_GIVEN EXERCISE_
Can you repeat the lines starting at the one containing "Task: Click the" and ending at the end of the material, changing "Prepared" to "Completed" and keeping everything else the same? Leave the pictures out of your answer.

* START INFORMATION GIVEN *

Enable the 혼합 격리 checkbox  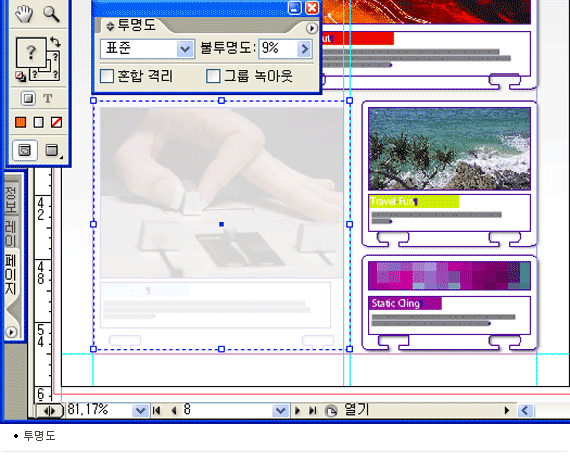[x=107, y=76]
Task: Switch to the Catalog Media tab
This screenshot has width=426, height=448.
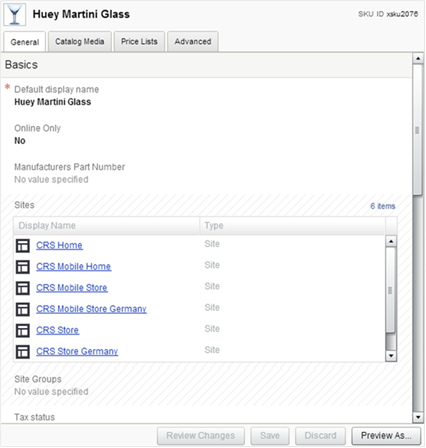Action: pos(80,42)
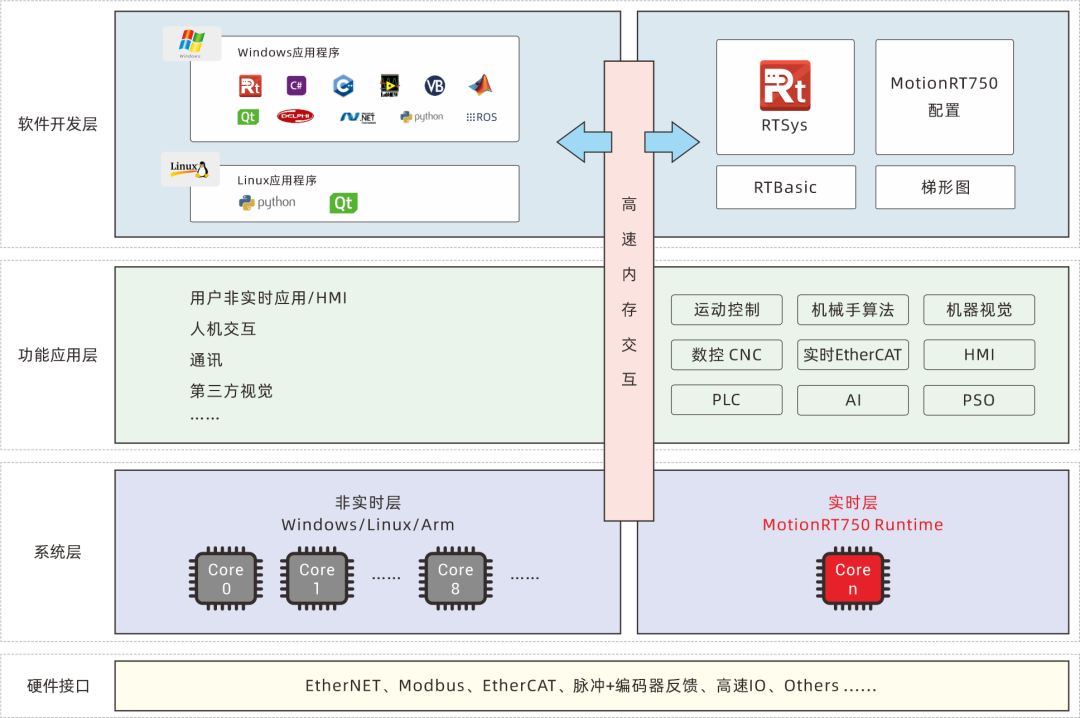Toggle the 实时EtherCAT module
Viewport: 1080px width, 718px height.
852,355
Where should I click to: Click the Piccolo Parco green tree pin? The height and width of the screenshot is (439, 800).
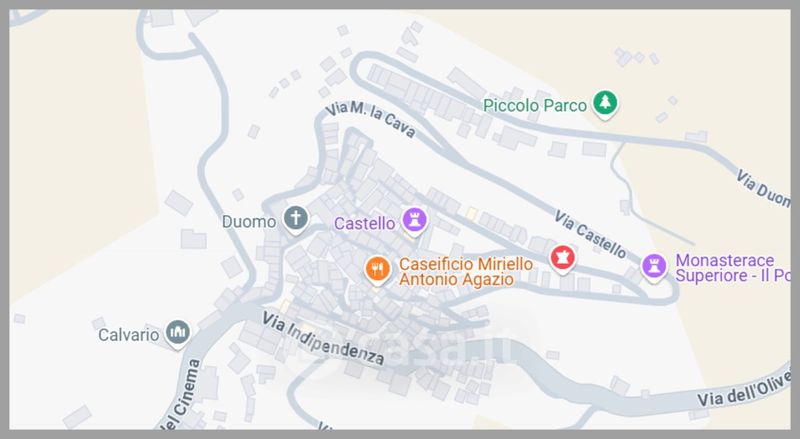click(x=605, y=104)
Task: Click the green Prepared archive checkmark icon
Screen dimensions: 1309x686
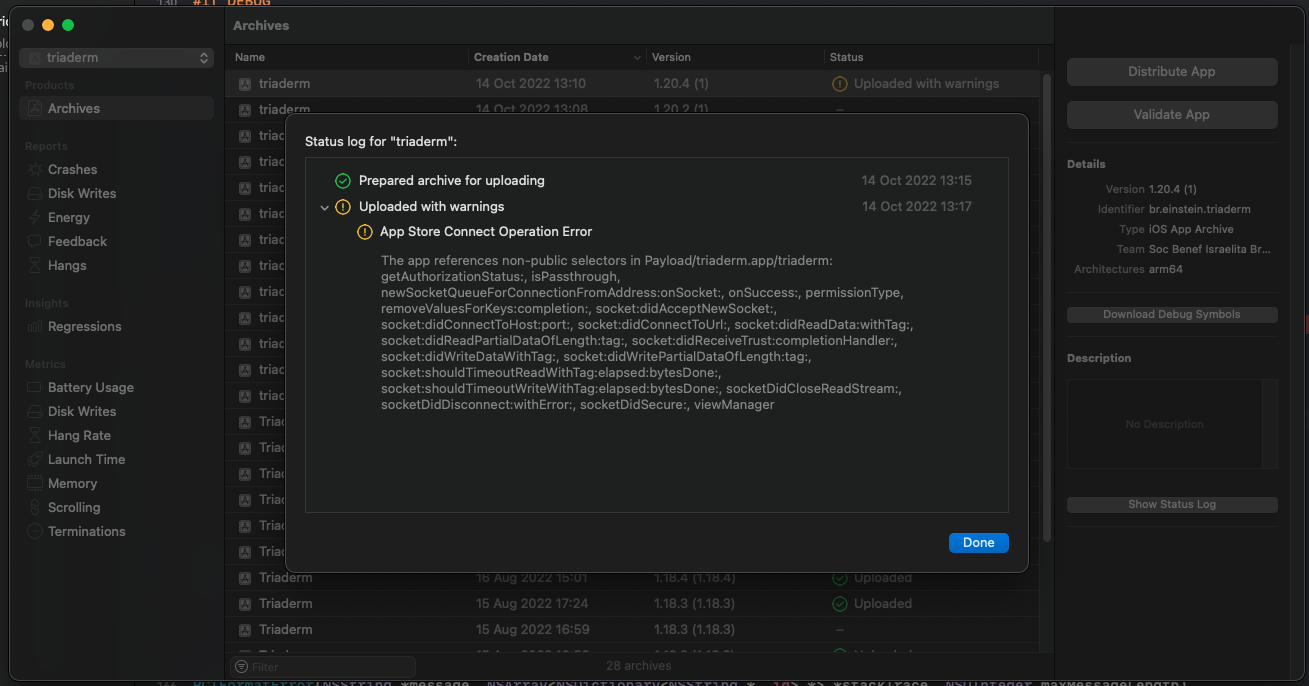Action: pos(343,181)
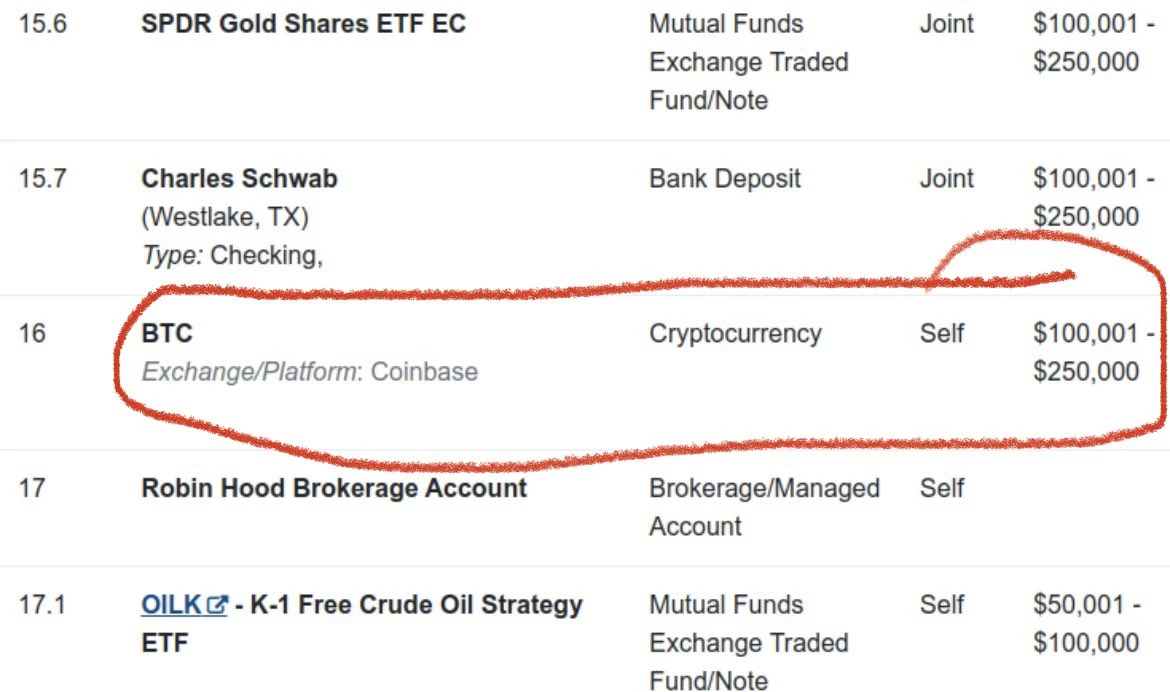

* END INFORMATION GIVEN *

_RIGHT ANSWER_
Task: Click the green Completed archive checkmark icon
Screen dimensions: 1309x686
Action: pos(343,181)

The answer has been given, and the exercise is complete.